Being nourished with mis-truths has always been an occupational hazard in GAA journalism. Brian Cody, having watched GAA scribes devour the finest of sirloin steaks at one of many pre All-Ireland final press nights hosted by Langton’s, is credited for coming up with a home-baked fungi dessert.
“Treat them like mushrooms,” he advised his players. “Keep them in the dark and feed them shit.”
We suspect that Cody might be getting too much credit as ever since inter-county managers have been blessed with wit and journalists armed with quills, one has been serving while the other is forced to devour.
These times, though, the lies come sauced with enough truth that it is hard to know what to spit out and what to digest.
Take Jim McGuinness last weekend when quizzed on what consequences his team’s first defeat of the season might have on their ambitions to reach the league final.
“If we get there, we get there.
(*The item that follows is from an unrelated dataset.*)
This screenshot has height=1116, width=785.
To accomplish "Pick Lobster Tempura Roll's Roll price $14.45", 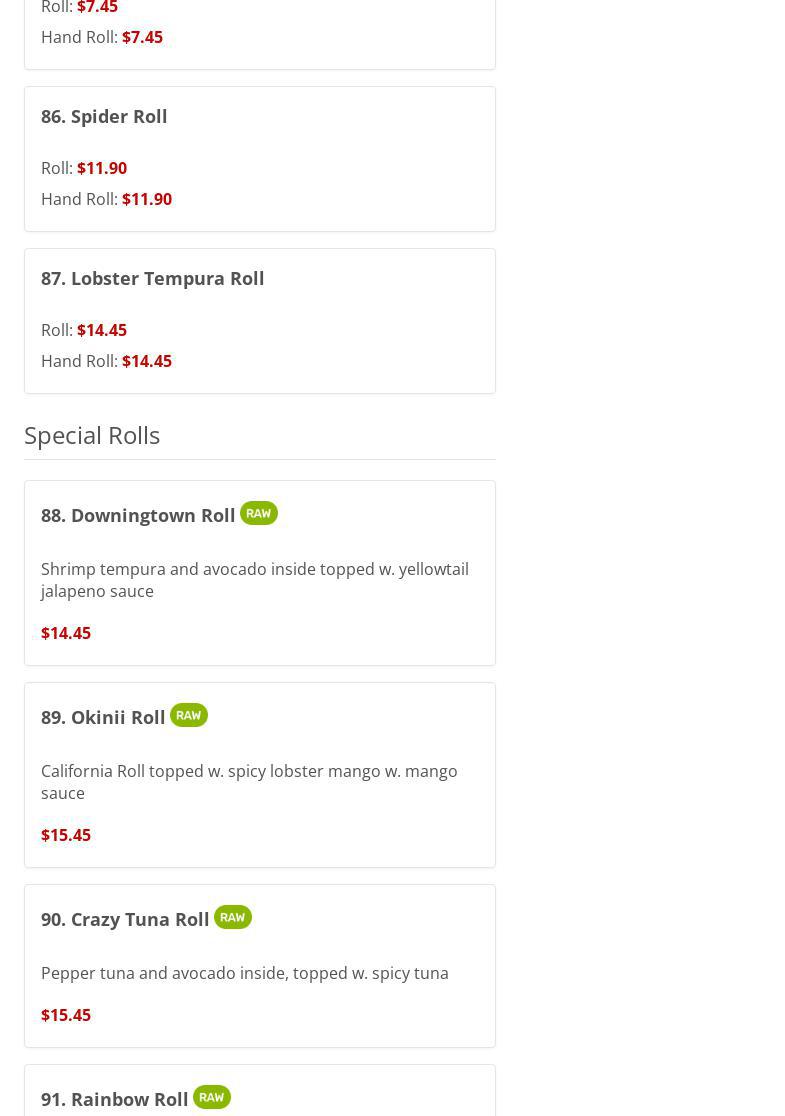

We’re not that bothered. If we don’t get there, it gives us an extra week to prepare for the Down match,” replied the Donegal manager.
Jim McGuinness with his Donegal players. Ryan Byrne / INPHO
Ryan Byrne / INPHO / INPHO
The slogan for the leagues used to be “win again, lose again, rise again”; “we are not bothered” is a much-harder sell.
McGuinness was not alone. Down at the other end of the country, Jack O’Connor was poker-faced after Kerry’s merciless blitzing of Mayo that left the All-Ireland champions almost as close to a place in the league final as Donegal.
But just because they could see it didn’t necessarily mean they wanted to call there.
“How sure are you of that? The main priority was not to get into relegation bother and to blood some players,” the Kerry manager responded, when quizzed if a league final spot would be the fuel to shorten the road to Armagh this Sunday.
Who are we to believe, then?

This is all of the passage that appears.